(SUPPLIED ENTRIES begins)
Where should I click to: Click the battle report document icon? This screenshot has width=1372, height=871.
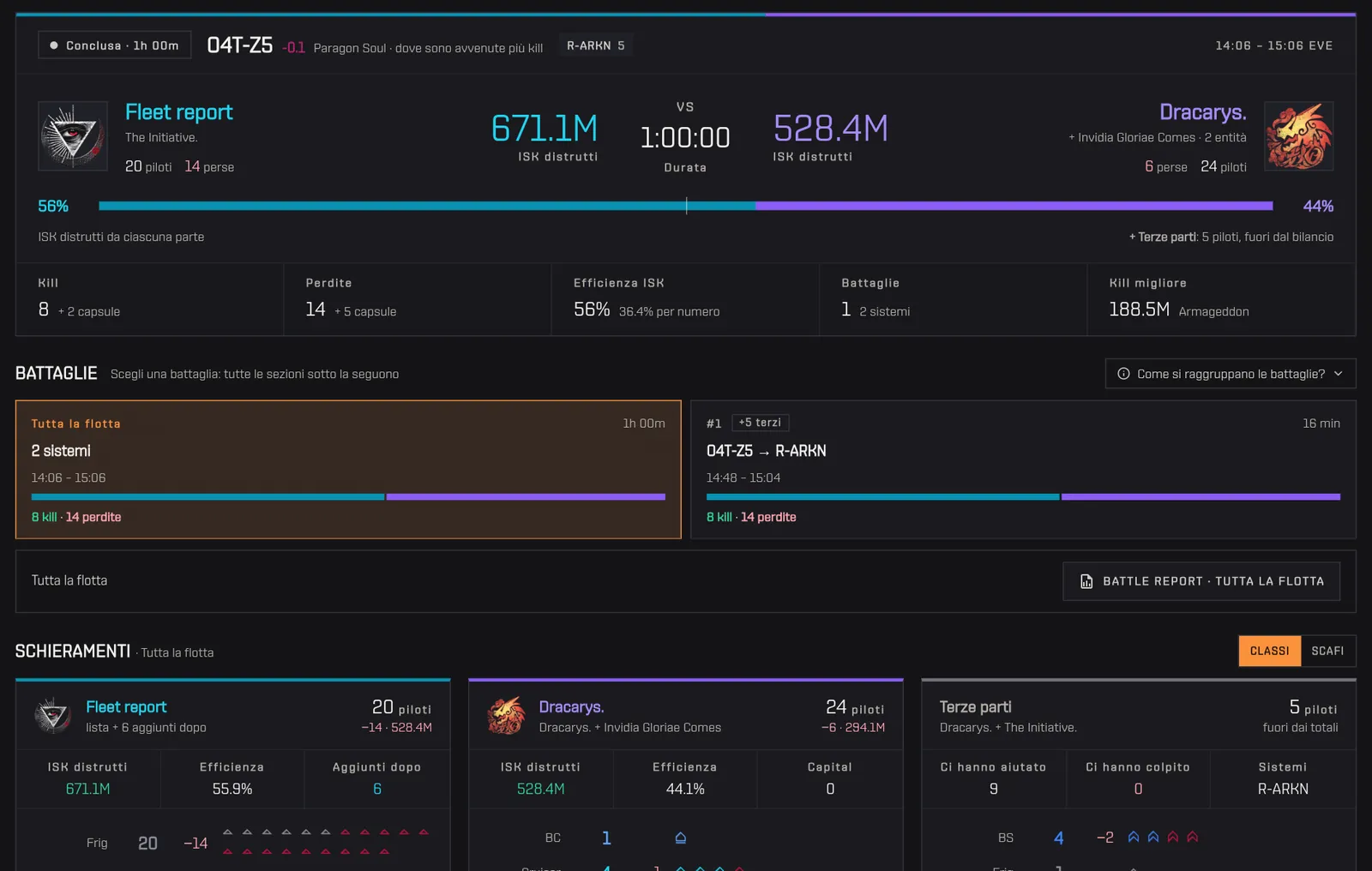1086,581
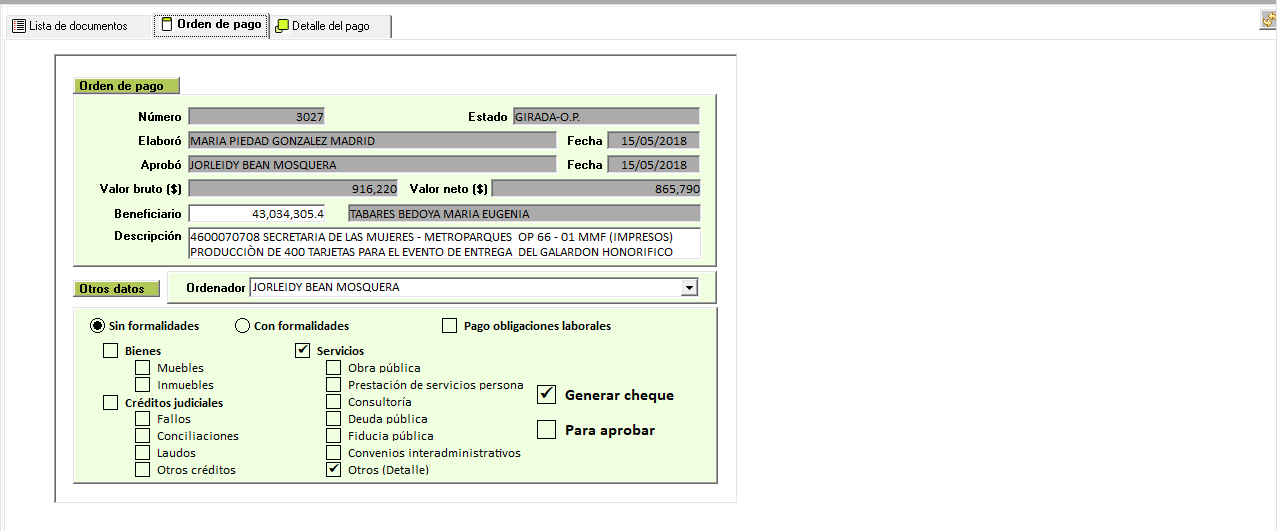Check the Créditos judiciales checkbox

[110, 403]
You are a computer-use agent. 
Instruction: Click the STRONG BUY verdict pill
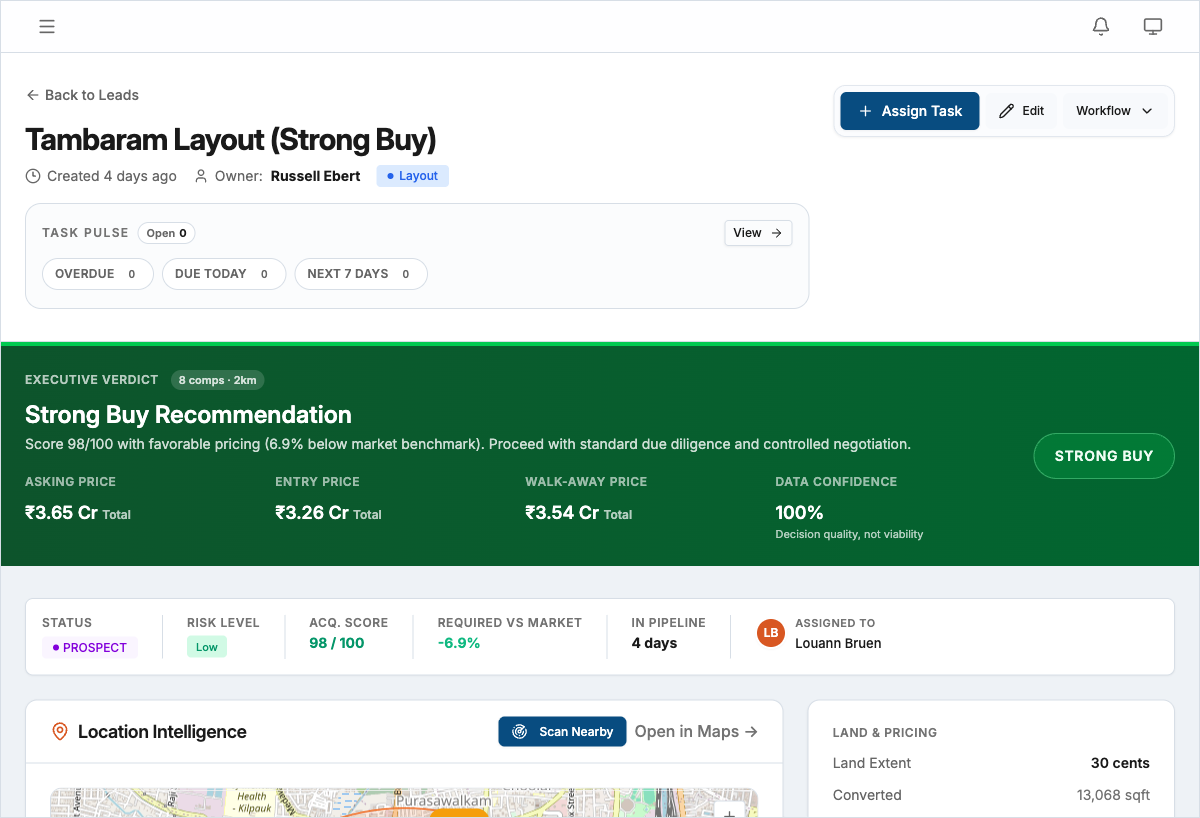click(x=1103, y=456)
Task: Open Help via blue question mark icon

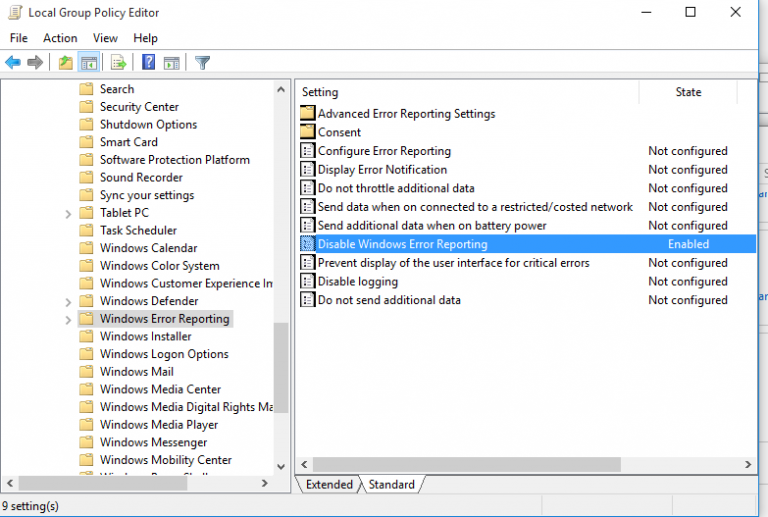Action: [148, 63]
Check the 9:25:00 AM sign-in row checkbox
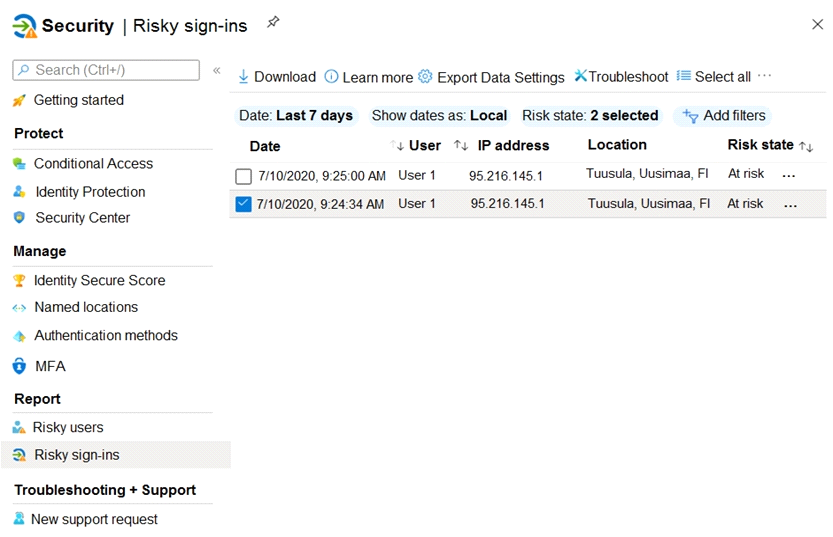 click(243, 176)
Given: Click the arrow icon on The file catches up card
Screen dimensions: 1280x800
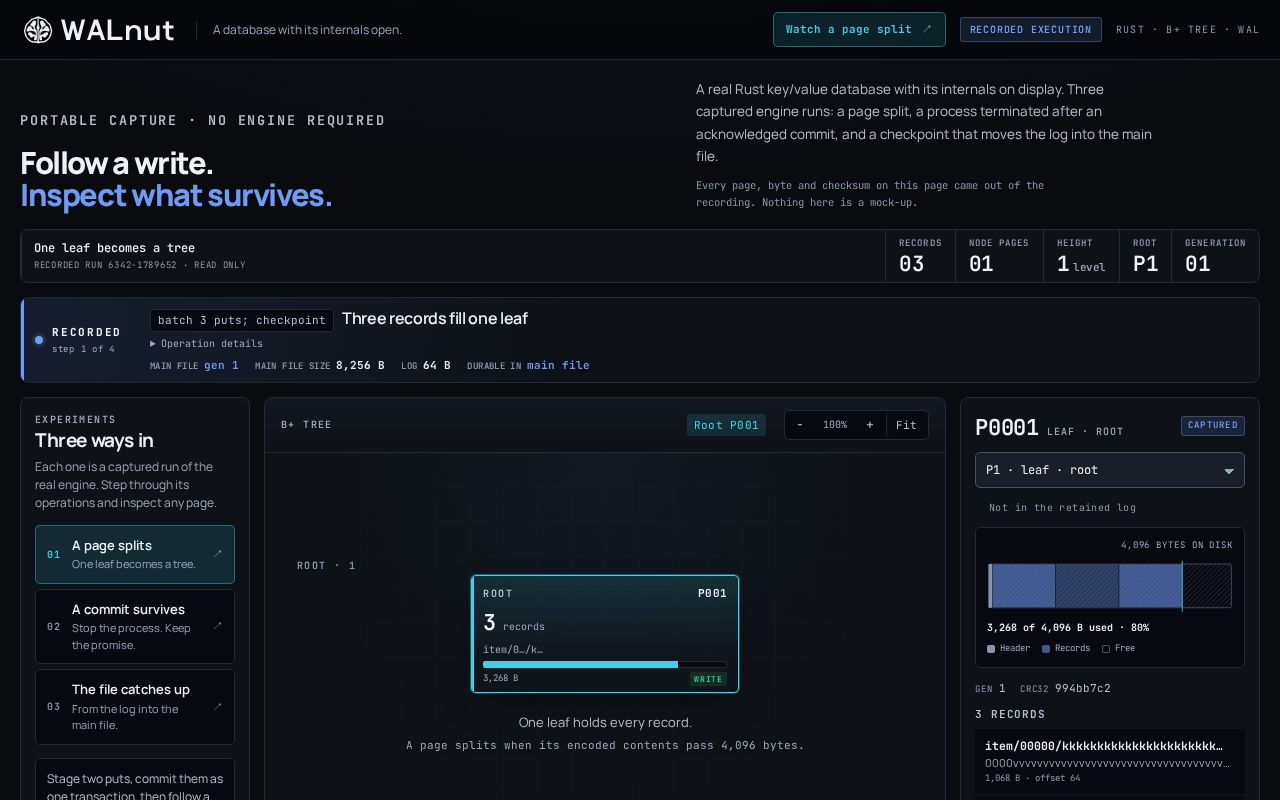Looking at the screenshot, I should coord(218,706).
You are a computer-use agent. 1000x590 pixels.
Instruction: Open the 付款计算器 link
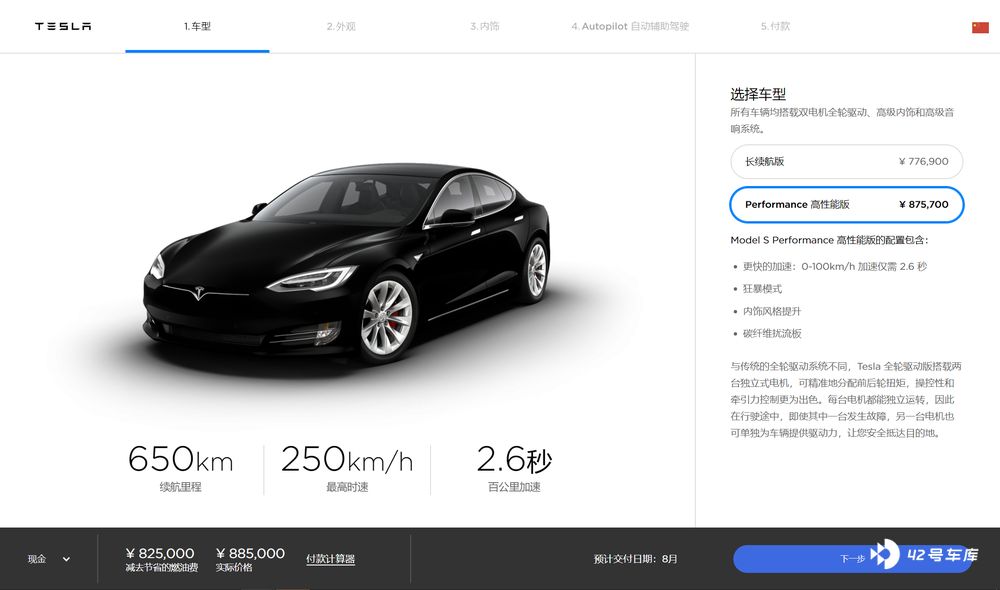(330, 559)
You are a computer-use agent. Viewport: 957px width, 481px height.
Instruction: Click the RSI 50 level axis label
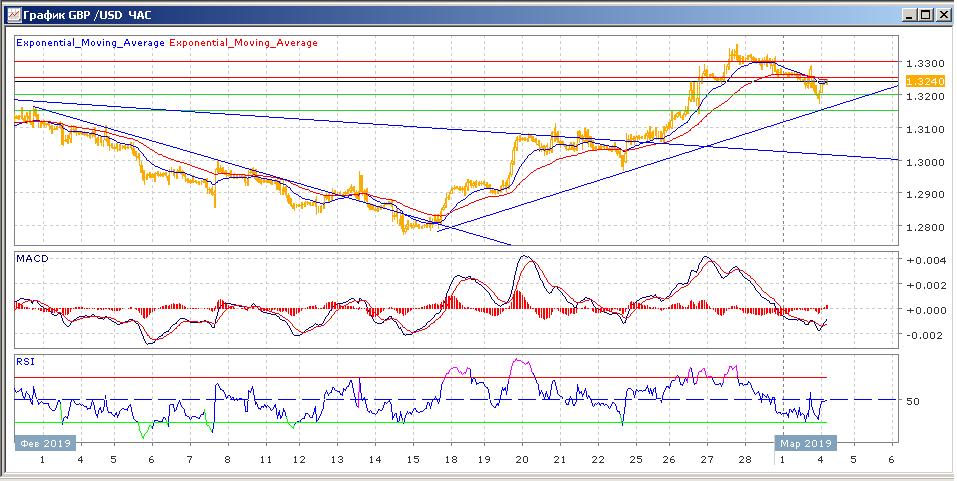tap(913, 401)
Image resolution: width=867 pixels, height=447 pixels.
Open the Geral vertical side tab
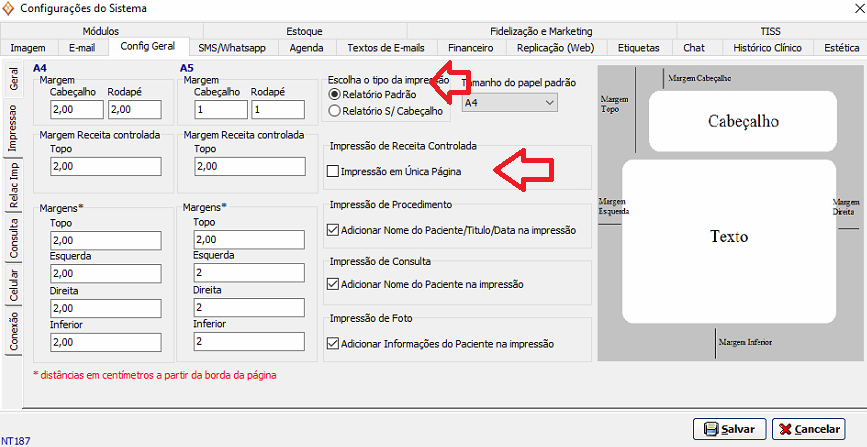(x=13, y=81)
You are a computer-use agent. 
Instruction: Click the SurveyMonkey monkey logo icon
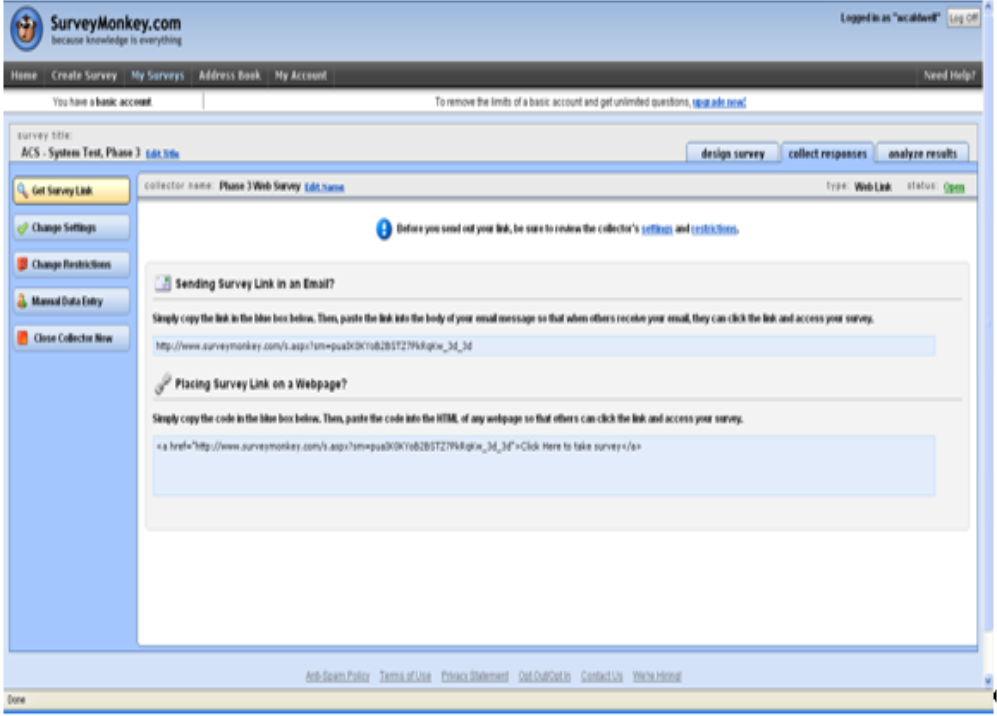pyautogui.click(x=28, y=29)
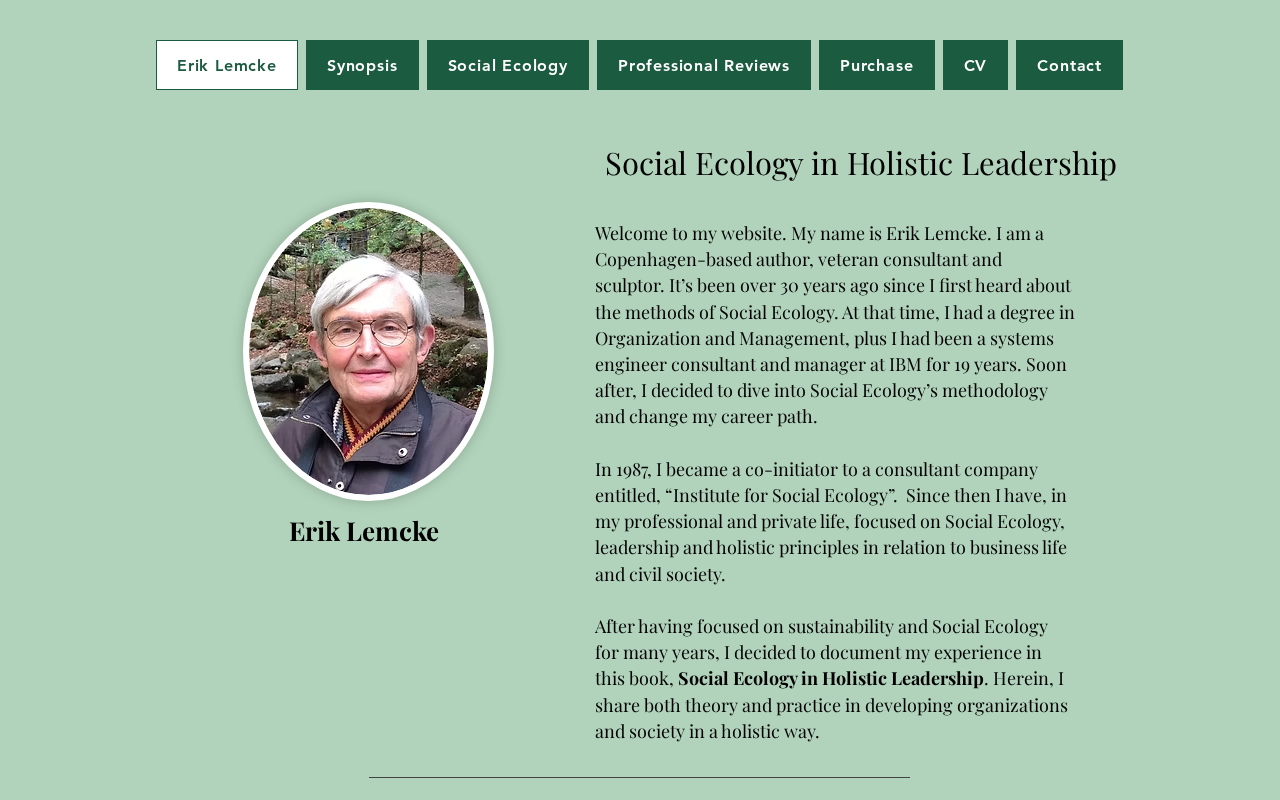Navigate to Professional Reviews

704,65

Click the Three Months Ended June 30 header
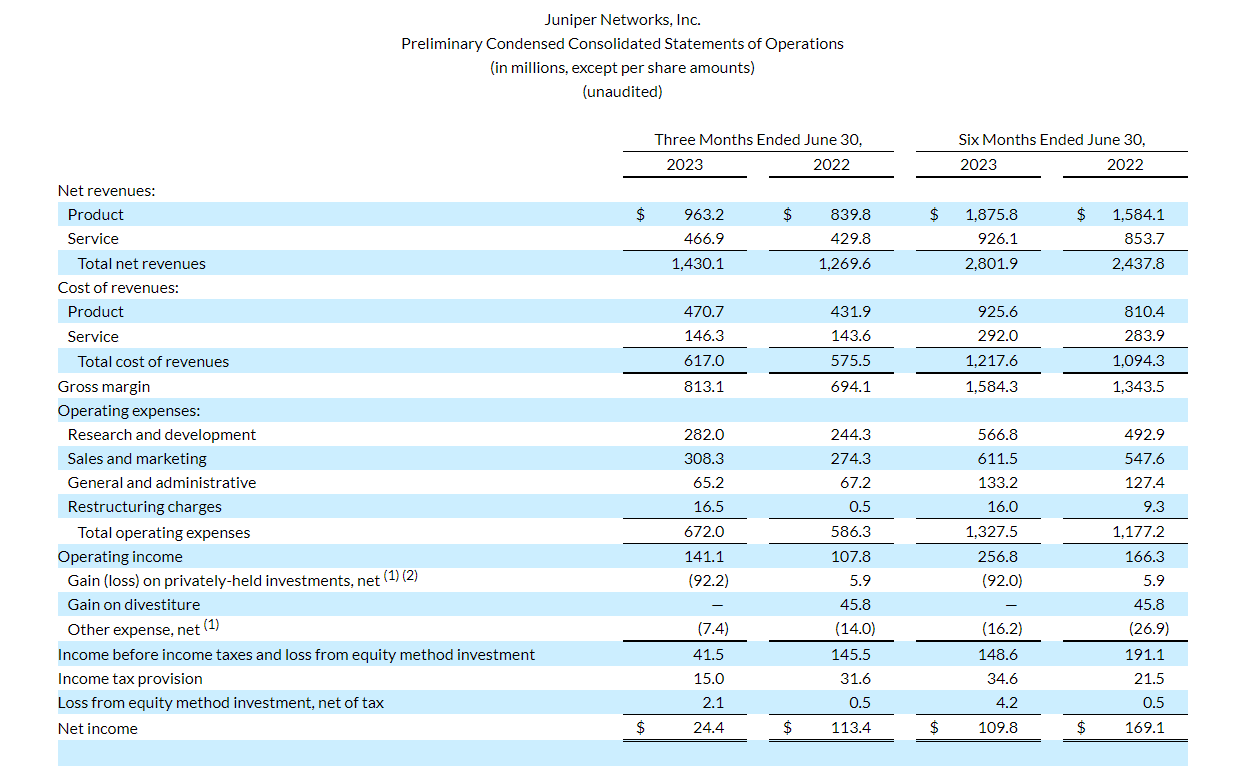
(SUPPLIED ENTRIES ends)
TASK BRIEF: Every line of the listing above that includes "pixels" should be copied out.

RESPONSE TO THE EXERCISE:
You are a computer-use agent. 1000x590 pixels.
Image resolution: width=867 pixels, height=447 pixels.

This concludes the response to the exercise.